Eco-Friendly Biocatalysts: Laccase Applications, Innovations, and Future Directions in Environmental Remediation

Laccases, a class of multicopper oxidases found in diverse biological sources, have emerged as key green biocatalysts with significant potential for eco-friendly pollutant degradation. Their ability to drive electron transfer reactions using oxygen, converting pollutants into less harmful products, positions laccases as promising tools for scalable and sustainable treatment of wastewater, soil, and air pollution. This review explores laccase from a translational perspective, tracing its journey from laboratory discovery to real-world applications. Emphasis is placed on recent advances in production optimization, immobilization strategies, and nanotechnology-enabled enhancements that have improved enzyme stability, reusability, and catalytic efficiency under complex field conditions. Applications are critically discussed for both traditional pollutants such as synthetic dyes, phenolics, and pesticides and emerging contaminants, including endocrine-disrupting chemicals, pharmaceuticals, personal care products, microplastic additives, and PFAS. Special attention is given to hybrid systems integrating laccase with advanced oxidation processes, bioelectrochemical systems, and renewable energy-driven reactors to achieve near-complete pollutant mineralization.

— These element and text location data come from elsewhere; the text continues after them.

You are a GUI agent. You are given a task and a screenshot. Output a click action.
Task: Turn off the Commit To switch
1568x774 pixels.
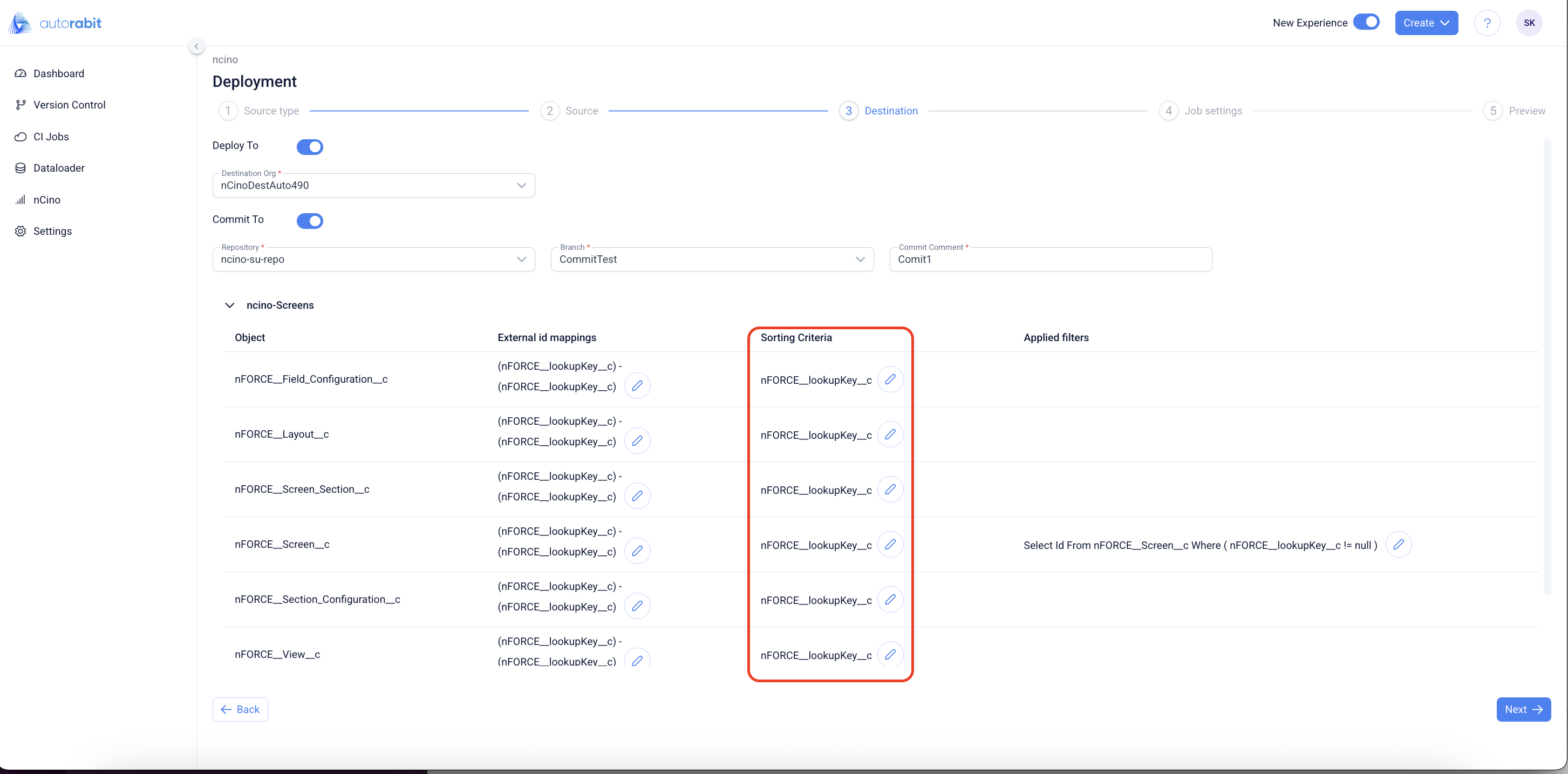pyautogui.click(x=309, y=220)
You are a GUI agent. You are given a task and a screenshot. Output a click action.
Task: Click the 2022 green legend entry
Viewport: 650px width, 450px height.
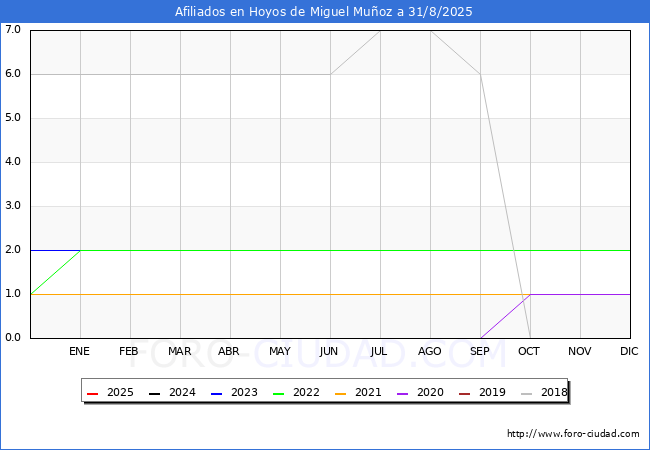pyautogui.click(x=295, y=393)
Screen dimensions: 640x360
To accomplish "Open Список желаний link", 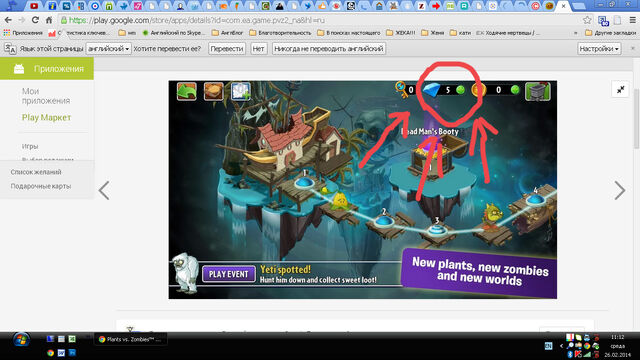I will click(x=36, y=172).
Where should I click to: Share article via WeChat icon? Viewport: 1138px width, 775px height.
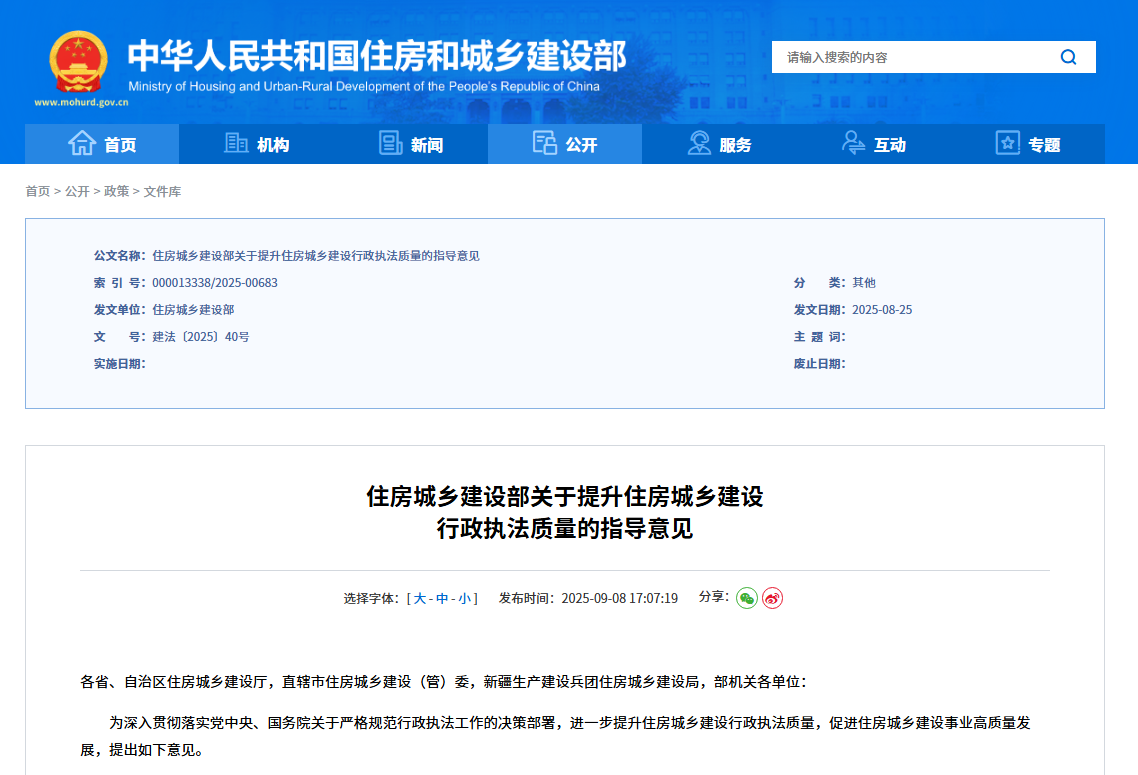pos(746,598)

Challenges such as cost–benefit limitations, limited substrate range without mediators, and regulatory hurdles are evaluated alongside solutions including protein engineering, mediator-free laccase variants, and continuous-flow bioreactors. By consolidating recent mechanistic insights, this study underscores the translational pathways of laccase, highlighting its potential as a cornerstone of next-generation, scalable, and eco-friendly remediation technologies aligned with circular bioeconomy and low-carbon initiatives.